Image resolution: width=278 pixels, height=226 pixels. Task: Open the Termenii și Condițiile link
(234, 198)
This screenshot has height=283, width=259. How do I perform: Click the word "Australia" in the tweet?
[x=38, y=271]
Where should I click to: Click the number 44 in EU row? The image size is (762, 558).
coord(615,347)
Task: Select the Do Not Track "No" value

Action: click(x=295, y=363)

————

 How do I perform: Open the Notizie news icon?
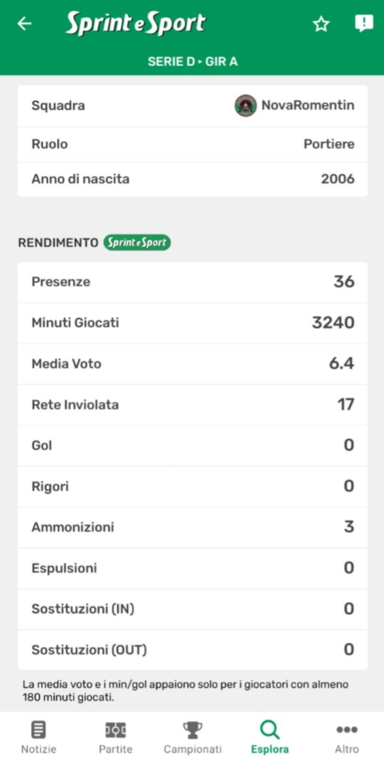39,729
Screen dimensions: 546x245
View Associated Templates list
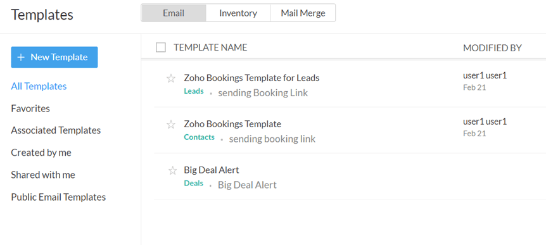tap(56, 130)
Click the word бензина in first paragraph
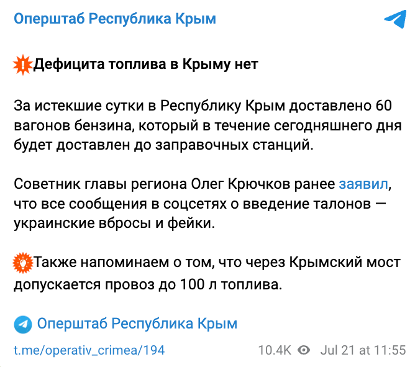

————

• _Exercise_: When copying from the data above, print only the lines from the line containing "Screen dimensions: 546x245" to the line containing "Click the word бензина in first paragraph", exactly, and leave the pictures out.

• _Problem solution_:
Screen dimensions: 546x245
View Associated Templates list
tap(56, 130)
Click the word бензина in first paragraph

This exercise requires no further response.